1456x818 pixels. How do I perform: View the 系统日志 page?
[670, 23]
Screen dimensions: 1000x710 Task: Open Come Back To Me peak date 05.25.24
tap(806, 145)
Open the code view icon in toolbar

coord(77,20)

=-=-=-=-=

WHAT IS EXPECTED ▸
Return every entry above with nothing altered.

FINISHED TASK ▸
1456x818 pixels. How do I perform: View the 系统日志 page?
[670, 23]
Screen dimensions: 1000x710 Task: Open Come Back To Me peak date 05.25.24
tap(806, 145)
Open the code view icon in toolbar

coord(77,20)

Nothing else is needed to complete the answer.